Exercise: Every line below from the one containing "The width and height of the screenshot is (477, 522)." through the one containing "You are a computer-use agent. Viewport: 1389px" must be transcribed exactly. Omit all lines outside that stretch.
═══ Extracted data ═══
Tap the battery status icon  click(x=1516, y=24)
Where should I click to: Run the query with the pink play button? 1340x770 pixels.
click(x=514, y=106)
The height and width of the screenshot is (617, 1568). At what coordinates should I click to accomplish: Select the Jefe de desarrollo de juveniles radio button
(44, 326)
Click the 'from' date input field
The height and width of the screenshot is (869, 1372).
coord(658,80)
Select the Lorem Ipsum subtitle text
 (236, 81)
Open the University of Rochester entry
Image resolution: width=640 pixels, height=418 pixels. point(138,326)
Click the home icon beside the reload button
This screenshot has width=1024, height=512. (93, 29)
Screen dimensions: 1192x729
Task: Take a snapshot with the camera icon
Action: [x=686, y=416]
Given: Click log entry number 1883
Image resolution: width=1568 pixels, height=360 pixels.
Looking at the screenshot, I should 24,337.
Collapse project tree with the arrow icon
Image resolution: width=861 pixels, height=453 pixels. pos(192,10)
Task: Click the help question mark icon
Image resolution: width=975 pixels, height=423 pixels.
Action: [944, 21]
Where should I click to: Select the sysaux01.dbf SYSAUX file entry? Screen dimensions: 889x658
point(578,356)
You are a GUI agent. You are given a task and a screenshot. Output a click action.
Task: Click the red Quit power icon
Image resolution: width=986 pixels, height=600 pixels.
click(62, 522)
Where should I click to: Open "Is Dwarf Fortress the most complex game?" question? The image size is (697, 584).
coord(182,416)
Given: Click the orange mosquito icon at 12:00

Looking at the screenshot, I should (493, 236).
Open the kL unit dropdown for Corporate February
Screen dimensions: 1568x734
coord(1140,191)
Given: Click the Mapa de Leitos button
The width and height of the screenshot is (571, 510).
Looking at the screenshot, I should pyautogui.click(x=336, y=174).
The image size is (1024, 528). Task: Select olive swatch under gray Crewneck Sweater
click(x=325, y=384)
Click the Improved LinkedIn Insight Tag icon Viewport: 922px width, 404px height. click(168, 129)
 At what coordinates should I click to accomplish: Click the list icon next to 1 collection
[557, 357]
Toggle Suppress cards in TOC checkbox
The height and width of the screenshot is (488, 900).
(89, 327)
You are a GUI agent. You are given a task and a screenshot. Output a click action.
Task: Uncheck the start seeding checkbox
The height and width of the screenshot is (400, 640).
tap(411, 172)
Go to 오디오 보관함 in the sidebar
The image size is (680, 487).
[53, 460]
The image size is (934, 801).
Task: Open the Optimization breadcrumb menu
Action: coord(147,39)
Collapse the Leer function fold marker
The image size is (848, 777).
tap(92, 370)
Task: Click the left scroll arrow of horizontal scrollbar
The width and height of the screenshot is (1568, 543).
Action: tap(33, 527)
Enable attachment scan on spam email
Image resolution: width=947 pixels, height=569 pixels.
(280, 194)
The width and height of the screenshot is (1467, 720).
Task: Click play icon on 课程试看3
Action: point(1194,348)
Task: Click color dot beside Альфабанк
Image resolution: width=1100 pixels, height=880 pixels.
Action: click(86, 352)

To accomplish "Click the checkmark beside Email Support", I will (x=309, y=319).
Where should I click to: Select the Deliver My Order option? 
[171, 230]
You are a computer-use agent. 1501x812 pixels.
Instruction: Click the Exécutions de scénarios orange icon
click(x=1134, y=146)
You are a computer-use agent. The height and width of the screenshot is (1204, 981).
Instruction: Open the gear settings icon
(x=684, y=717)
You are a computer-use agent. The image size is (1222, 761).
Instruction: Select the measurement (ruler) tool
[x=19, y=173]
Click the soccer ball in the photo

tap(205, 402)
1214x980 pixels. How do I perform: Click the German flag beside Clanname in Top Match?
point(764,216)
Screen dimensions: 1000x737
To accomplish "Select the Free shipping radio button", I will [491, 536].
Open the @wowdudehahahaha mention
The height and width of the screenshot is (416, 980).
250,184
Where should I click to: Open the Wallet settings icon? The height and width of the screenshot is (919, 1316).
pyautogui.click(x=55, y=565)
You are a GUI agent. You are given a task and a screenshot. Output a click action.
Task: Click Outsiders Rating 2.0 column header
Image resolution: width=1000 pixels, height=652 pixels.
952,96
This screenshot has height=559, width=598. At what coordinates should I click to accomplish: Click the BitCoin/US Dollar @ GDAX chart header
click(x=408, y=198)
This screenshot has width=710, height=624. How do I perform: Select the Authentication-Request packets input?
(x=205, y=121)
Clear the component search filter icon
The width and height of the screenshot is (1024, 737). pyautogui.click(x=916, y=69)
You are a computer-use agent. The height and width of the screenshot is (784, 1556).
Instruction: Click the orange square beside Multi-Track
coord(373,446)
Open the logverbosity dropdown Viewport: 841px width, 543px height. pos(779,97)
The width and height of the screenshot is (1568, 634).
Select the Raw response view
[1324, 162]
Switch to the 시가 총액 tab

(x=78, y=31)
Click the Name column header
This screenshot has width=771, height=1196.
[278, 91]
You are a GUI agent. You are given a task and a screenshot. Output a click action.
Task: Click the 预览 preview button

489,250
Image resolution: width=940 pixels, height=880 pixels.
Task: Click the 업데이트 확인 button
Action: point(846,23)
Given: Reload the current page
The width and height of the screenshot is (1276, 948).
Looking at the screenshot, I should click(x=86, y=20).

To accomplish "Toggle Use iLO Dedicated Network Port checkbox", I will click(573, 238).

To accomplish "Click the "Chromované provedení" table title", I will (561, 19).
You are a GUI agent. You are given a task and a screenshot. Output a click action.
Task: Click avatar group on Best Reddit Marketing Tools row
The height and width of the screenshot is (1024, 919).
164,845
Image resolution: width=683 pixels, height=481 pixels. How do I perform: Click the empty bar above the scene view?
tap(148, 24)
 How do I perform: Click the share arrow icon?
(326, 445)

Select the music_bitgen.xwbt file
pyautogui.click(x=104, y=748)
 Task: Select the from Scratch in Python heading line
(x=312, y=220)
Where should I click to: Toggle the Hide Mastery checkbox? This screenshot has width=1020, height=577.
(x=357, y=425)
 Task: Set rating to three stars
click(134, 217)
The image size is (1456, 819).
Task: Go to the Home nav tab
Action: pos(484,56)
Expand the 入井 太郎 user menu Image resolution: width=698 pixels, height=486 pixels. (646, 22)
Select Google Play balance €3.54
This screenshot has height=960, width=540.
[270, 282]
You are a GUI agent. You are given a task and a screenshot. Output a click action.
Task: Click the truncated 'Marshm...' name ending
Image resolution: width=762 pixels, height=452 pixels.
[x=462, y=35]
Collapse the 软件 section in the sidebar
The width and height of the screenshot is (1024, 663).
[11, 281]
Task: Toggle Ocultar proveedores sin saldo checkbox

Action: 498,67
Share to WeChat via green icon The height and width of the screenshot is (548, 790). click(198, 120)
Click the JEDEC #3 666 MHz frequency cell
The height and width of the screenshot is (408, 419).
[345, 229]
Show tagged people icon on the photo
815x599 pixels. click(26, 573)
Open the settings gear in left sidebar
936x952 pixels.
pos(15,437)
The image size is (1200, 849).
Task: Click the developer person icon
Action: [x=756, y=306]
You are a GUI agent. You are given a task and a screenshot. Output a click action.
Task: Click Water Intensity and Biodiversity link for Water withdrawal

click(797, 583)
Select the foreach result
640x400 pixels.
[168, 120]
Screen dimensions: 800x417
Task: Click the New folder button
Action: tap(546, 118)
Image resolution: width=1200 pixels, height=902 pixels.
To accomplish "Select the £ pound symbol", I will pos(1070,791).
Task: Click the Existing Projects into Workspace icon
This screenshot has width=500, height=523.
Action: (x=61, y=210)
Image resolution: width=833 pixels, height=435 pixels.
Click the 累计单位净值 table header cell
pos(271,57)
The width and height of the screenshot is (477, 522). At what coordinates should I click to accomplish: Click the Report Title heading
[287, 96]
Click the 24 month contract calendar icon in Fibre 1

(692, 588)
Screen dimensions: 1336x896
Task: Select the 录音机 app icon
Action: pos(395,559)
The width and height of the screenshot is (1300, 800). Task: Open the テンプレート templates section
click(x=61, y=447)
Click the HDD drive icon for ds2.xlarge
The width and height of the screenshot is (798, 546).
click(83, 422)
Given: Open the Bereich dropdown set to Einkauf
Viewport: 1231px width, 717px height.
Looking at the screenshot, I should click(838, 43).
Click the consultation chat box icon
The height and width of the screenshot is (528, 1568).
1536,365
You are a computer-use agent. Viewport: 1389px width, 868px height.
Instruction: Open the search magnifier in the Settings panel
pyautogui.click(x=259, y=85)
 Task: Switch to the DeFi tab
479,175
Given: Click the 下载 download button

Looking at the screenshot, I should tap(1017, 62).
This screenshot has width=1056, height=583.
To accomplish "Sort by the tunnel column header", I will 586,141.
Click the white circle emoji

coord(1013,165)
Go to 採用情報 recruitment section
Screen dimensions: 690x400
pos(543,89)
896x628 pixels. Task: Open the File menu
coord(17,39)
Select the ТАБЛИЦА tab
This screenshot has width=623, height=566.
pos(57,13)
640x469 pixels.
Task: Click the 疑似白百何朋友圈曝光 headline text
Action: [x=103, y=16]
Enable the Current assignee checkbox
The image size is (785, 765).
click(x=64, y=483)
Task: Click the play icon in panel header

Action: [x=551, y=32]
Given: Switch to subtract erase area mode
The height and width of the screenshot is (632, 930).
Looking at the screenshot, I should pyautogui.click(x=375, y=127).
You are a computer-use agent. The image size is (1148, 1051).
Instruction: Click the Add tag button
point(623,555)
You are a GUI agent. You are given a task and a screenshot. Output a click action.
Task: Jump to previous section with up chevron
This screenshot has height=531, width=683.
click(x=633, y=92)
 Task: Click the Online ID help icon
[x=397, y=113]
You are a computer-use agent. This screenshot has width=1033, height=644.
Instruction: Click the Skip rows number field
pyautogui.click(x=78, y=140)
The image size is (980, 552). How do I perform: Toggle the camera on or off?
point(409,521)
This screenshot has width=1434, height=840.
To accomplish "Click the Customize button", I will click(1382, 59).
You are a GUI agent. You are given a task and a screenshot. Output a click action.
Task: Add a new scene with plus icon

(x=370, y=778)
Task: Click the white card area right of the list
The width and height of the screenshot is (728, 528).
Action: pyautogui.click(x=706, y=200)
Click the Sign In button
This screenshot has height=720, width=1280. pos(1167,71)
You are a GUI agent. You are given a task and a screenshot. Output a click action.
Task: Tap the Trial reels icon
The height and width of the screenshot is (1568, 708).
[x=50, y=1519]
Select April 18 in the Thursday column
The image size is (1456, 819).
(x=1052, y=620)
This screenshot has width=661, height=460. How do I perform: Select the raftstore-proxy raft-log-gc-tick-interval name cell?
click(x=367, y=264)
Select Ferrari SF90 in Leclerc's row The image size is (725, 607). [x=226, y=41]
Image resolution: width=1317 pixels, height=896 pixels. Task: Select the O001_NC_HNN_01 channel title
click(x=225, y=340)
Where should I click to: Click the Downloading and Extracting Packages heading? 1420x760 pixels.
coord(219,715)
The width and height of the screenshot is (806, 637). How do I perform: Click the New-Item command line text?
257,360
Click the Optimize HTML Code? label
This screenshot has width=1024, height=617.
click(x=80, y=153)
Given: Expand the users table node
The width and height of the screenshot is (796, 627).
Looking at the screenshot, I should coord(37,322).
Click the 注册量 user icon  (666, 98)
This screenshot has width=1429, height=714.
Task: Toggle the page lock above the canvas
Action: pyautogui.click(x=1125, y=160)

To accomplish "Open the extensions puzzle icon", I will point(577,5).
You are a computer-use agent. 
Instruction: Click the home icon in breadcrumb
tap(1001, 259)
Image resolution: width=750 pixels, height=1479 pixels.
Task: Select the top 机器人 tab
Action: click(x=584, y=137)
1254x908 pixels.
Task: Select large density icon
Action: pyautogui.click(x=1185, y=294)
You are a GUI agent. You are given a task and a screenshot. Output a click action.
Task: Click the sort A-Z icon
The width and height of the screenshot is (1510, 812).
═══
Response for this exercise:
The width and height of the screenshot is (477, 522). At what coordinates should I click to accomplish: Click the Report Title heading
[287, 96]
Click the 24 month contract calendar icon in Fibre 1

(692, 588)
Screen dimensions: 1336x896
Task: Select the 录音机 app icon
Action: pos(395,559)
The width and height of the screenshot is (1300, 800). Task: Open the テンプレート templates section
click(x=61, y=447)
Click the HDD drive icon for ds2.xlarge
The width and height of the screenshot is (798, 546).
click(83, 422)
Given: Open the Bereich dropdown set to Einkauf
Viewport: 1231px width, 717px height.
Looking at the screenshot, I should click(838, 43).
Click the consultation chat box icon
The height and width of the screenshot is (528, 1568).
1536,365
You are a computer-use agent. Viewport: 1389px width, 868px height.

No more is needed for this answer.